GIVEN INFORMATION:
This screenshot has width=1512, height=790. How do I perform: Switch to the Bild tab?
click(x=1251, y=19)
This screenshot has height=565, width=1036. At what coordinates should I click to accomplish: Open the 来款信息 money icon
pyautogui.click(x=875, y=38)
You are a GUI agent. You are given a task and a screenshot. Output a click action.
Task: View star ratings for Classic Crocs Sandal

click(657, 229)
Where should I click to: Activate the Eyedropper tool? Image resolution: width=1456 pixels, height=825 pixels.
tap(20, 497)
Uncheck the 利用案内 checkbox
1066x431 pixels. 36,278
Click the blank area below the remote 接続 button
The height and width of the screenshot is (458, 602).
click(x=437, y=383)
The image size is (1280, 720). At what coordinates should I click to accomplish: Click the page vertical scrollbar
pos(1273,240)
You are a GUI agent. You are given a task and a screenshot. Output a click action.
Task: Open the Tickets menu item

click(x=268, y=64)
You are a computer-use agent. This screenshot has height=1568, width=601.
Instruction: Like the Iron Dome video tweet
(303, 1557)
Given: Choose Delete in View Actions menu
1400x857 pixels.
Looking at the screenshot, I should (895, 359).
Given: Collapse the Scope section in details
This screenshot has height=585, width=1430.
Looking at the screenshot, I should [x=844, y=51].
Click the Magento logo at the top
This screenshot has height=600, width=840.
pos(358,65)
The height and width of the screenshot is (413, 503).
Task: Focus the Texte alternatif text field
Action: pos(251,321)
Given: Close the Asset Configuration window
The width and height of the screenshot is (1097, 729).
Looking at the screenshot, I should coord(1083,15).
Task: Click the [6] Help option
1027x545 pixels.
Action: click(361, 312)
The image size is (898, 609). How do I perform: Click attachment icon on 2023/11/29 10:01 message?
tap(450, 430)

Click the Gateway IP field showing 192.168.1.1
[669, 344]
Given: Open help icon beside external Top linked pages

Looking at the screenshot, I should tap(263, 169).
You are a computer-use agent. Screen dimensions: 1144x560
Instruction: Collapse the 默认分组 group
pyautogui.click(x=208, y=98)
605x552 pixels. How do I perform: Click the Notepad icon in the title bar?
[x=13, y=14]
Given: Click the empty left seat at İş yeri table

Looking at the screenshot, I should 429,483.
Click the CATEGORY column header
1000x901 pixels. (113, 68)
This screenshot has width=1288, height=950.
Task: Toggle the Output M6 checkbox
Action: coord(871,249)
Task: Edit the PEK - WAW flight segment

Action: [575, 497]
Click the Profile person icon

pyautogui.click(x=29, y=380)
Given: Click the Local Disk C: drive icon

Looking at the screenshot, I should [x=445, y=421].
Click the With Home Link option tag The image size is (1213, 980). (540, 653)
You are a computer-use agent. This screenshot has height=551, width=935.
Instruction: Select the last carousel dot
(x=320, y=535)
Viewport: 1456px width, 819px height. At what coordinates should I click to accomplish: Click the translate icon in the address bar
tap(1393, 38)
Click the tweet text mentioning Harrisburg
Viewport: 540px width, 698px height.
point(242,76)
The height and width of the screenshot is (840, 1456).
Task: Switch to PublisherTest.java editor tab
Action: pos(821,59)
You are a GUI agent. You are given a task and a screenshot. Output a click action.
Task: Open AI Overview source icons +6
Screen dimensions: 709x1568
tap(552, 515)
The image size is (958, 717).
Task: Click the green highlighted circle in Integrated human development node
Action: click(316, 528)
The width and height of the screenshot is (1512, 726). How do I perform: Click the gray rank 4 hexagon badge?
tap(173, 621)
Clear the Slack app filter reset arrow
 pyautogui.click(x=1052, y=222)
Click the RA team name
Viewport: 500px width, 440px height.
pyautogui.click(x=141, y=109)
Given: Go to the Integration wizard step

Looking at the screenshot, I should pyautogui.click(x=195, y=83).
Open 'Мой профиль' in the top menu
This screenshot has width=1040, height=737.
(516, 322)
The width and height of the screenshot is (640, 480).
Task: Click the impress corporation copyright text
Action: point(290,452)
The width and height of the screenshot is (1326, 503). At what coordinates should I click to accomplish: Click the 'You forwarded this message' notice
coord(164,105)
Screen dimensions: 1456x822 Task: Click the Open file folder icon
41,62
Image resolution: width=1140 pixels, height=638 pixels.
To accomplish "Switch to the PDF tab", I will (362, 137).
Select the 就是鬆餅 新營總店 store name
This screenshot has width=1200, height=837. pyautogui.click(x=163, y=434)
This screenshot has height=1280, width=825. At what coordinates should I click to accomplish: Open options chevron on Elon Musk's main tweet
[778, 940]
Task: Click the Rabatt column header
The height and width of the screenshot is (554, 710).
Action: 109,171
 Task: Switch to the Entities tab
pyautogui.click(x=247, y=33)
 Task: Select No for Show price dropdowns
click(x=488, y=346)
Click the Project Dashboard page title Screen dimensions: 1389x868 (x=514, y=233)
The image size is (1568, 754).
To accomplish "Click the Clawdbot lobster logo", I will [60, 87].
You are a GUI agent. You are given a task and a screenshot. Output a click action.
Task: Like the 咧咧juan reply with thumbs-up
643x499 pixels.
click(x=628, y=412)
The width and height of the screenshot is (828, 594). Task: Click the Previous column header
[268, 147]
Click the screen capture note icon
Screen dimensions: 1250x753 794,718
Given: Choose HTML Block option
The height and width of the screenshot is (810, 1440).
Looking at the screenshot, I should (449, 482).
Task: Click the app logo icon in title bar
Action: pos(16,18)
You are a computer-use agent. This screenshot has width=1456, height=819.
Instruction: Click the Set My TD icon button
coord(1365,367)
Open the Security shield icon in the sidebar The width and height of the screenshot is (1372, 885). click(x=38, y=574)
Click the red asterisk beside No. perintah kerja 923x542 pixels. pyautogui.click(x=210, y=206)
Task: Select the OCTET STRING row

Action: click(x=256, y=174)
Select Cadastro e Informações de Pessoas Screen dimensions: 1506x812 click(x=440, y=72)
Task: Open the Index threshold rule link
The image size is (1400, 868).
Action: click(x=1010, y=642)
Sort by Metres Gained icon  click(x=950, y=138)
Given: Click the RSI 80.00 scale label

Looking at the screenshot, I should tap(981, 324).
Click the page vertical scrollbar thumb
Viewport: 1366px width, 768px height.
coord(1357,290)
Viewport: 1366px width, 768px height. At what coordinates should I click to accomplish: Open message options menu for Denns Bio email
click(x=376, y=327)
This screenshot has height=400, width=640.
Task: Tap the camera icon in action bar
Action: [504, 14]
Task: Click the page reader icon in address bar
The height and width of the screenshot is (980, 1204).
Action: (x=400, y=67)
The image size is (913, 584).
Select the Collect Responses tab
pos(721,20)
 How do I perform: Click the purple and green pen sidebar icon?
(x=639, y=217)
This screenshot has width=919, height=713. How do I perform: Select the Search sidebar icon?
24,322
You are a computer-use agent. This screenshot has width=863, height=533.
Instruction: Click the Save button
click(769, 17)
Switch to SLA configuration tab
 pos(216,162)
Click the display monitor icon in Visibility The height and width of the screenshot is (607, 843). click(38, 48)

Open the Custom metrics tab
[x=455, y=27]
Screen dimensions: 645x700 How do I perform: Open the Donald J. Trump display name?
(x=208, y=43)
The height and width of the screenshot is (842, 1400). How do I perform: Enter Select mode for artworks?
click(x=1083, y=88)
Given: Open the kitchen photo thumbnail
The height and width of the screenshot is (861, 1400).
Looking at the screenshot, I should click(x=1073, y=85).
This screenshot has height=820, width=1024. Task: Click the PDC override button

EXERCISE INSTRUCTIONS: Extract every one of the entries above and copy them out word for word, keeping each line in the same order.

OUTPUT FOR THIS EXERCISE:
This screenshot has width=1512, height=790. How do I perform: Switch to the Bild tab?
click(x=1251, y=19)
This screenshot has height=565, width=1036. At what coordinates should I click to accomplish: Open the 来款信息 money icon
pyautogui.click(x=875, y=38)
You are a GUI agent. You are given a task and a screenshot. Output a click action.
Task: View star ratings for Classic Crocs Sandal

click(657, 229)
Where should I click to: Activate the Eyedropper tool? Image resolution: width=1456 pixels, height=825 pixels.
tap(20, 497)
Uncheck the 利用案内 checkbox
1066x431 pixels. 36,278
Click the blank area below the remote 接続 button
The height and width of the screenshot is (458, 602).
click(x=437, y=383)
The image size is (1280, 720). At what coordinates should I click to accomplish: Click the page vertical scrollbar
pos(1273,240)
You are a GUI agent. You are given a task and a screenshot. Output a click action.
Task: Open the Tickets menu item

click(x=268, y=64)
You are a computer-use agent. This screenshot has height=1568, width=601.
Instruction: Like the Iron Dome video tweet
(303, 1557)
Given: Choose Delete in View Actions menu
1400x857 pixels.
Looking at the screenshot, I should (895, 359).
Given: Collapse the Scope section in details
This screenshot has height=585, width=1430.
Looking at the screenshot, I should [x=844, y=51].
Click the Magento logo at the top
This screenshot has height=600, width=840.
pos(358,65)
The height and width of the screenshot is (413, 503).
Task: Focus the Texte alternatif text field
Action: pos(251,321)
Given: Close the Asset Configuration window
The width and height of the screenshot is (1097, 729).
Looking at the screenshot, I should coord(1083,15).
Task: Click the [6] Help option
1027x545 pixels.
Action: click(361, 312)
The image size is (898, 609). How do I perform: Click attachment icon on 2023/11/29 10:01 message?
tap(450, 430)

Click the Gateway IP field showing 192.168.1.1
[669, 344]
Given: Open help icon beside external Top linked pages

Looking at the screenshot, I should tap(263, 169).
You are a computer-use agent. Screen dimensions: 1144x560
Instruction: Collapse the 默认分组 group
pyautogui.click(x=208, y=98)
605x552 pixels. How do I perform: Click the Notepad icon in the title bar?
[x=13, y=14]
Given: Click the empty left seat at İş yeri table

Looking at the screenshot, I should 429,483.
Click the CATEGORY column header
1000x901 pixels. (113, 68)
This screenshot has width=1288, height=950.
Task: Toggle the Output M6 checkbox
Action: coord(871,249)
Task: Edit the PEK - WAW flight segment

Action: [575, 497]
Click the Profile person icon

pyautogui.click(x=29, y=380)
Given: Click the Local Disk C: drive icon

Looking at the screenshot, I should [x=445, y=421].
Click the With Home Link option tag The image size is (1213, 980). (540, 653)
You are a computer-use agent. This screenshot has height=551, width=935.
Instruction: Select the last carousel dot
(x=320, y=535)
Viewport: 1456px width, 819px height. At what coordinates should I click to accomplish: Click the translate icon in the address bar
tap(1393, 38)
Click the tweet text mentioning Harrisburg
Viewport: 540px width, 698px height.
point(242,76)
The height and width of the screenshot is (840, 1456).
Task: Switch to PublisherTest.java editor tab
Action: pos(821,59)
You are a GUI agent. You are given a task and a screenshot. Output a click action.
Task: Open AI Overview source icons +6
Screen dimensions: 709x1568
tap(552, 515)
The image size is (958, 717).
Task: Click the green highlighted circle in Integrated human development node
Action: click(316, 528)
The width and height of the screenshot is (1512, 726). How do I perform: Click the gray rank 4 hexagon badge?
tap(173, 621)
Clear the Slack app filter reset arrow
 pyautogui.click(x=1052, y=222)
Click the RA team name
Viewport: 500px width, 440px height.
pyautogui.click(x=141, y=109)
Given: Go to the Integration wizard step

Looking at the screenshot, I should pyautogui.click(x=195, y=83).
Open 'Мой профиль' in the top menu
This screenshot has width=1040, height=737.
(516, 322)
The width and height of the screenshot is (640, 480).
Task: Click the impress corporation copyright text
Action: point(290,452)
The width and height of the screenshot is (1326, 503). At what coordinates should I click to accomplish: Click the 'You forwarded this message' notice
coord(164,105)
Screen dimensions: 1456x822 Task: Click the Open file folder icon
41,62
Image resolution: width=1140 pixels, height=638 pixels.
To accomplish "Switch to the PDF tab", I will (362, 137).
Select the 就是鬆餅 新營總店 store name
This screenshot has width=1200, height=837. pyautogui.click(x=163, y=434)
This screenshot has height=1280, width=825. At what coordinates should I click to accomplish: Open options chevron on Elon Musk's main tweet
[778, 940]
Task: Click the Rabatt column header
The height and width of the screenshot is (554, 710).
Action: 109,171
 Task: Switch to the Entities tab
pyautogui.click(x=247, y=33)
 Task: Select No for Show price dropdowns
click(x=488, y=346)
Click the Project Dashboard page title Screen dimensions: 1389x868 (x=514, y=233)
The image size is (1568, 754).
To accomplish "Click the Clawdbot lobster logo", I will [60, 87].
You are a GUI agent. You are given a task and a screenshot. Output a click action.
Task: Like the 咧咧juan reply with thumbs-up
643x499 pixels.
click(x=628, y=412)
The width and height of the screenshot is (828, 594). Task: Click the Previous column header
[268, 147]
Click the screen capture note icon
Screen dimensions: 1250x753 794,718
Given: Choose HTML Block option
The height and width of the screenshot is (810, 1440).
Looking at the screenshot, I should (449, 482).
Task: Click the app logo icon in title bar
Action: pos(16,18)
You are a computer-use agent. This screenshot has width=1456, height=819.
Instruction: Click the Set My TD icon button
coord(1365,367)
Open the Security shield icon in the sidebar The width and height of the screenshot is (1372, 885). click(x=38, y=574)
Click the red asterisk beside No. perintah kerja 923x542 pixels. pyautogui.click(x=210, y=206)
Task: Select the OCTET STRING row

Action: click(x=256, y=174)
Select Cadastro e Informações de Pessoas Screen dimensions: 1506x812 click(x=440, y=72)
Task: Open the Index threshold rule link
The image size is (1400, 868).
Action: click(x=1010, y=642)
Sort by Metres Gained icon  click(x=950, y=138)
Given: Click the RSI 80.00 scale label

Looking at the screenshot, I should tap(981, 324).
Click the page vertical scrollbar thumb
Viewport: 1366px width, 768px height.
coord(1357,290)
Viewport: 1366px width, 768px height. At what coordinates should I click to accomplish: Open message options menu for Denns Bio email
click(x=376, y=327)
This screenshot has height=400, width=640.
Task: Tap the camera icon in action bar
Action: [504, 14]
Task: Click the page reader icon in address bar
The height and width of the screenshot is (980, 1204).
Action: (x=400, y=67)
The image size is (913, 584).
Select the Collect Responses tab
pos(721,20)
 How do I perform: Click the purple and green pen sidebar icon?
(x=639, y=217)
This screenshot has width=919, height=713. How do I perform: Select the Search sidebar icon?
24,322
You are a computer-use agent. This screenshot has width=863, height=533.
Instruction: Click the Save button
click(769, 17)
Switch to SLA configuration tab
 pos(216,162)
Click the display monitor icon in Visibility The height and width of the screenshot is (607, 843). click(38, 48)

Open the Custom metrics tab
[x=455, y=27]
Screen dimensions: 645x700 How do I perform: Open the Donald J. Trump display name?
(x=208, y=43)
The height and width of the screenshot is (842, 1400). How do I perform: Enter Select mode for artworks?
click(x=1083, y=88)
Given: Open the kitchen photo thumbnail
The height and width of the screenshot is (861, 1400).
Looking at the screenshot, I should click(x=1073, y=85).
This screenshot has height=820, width=1024. Task: Click the PDC override button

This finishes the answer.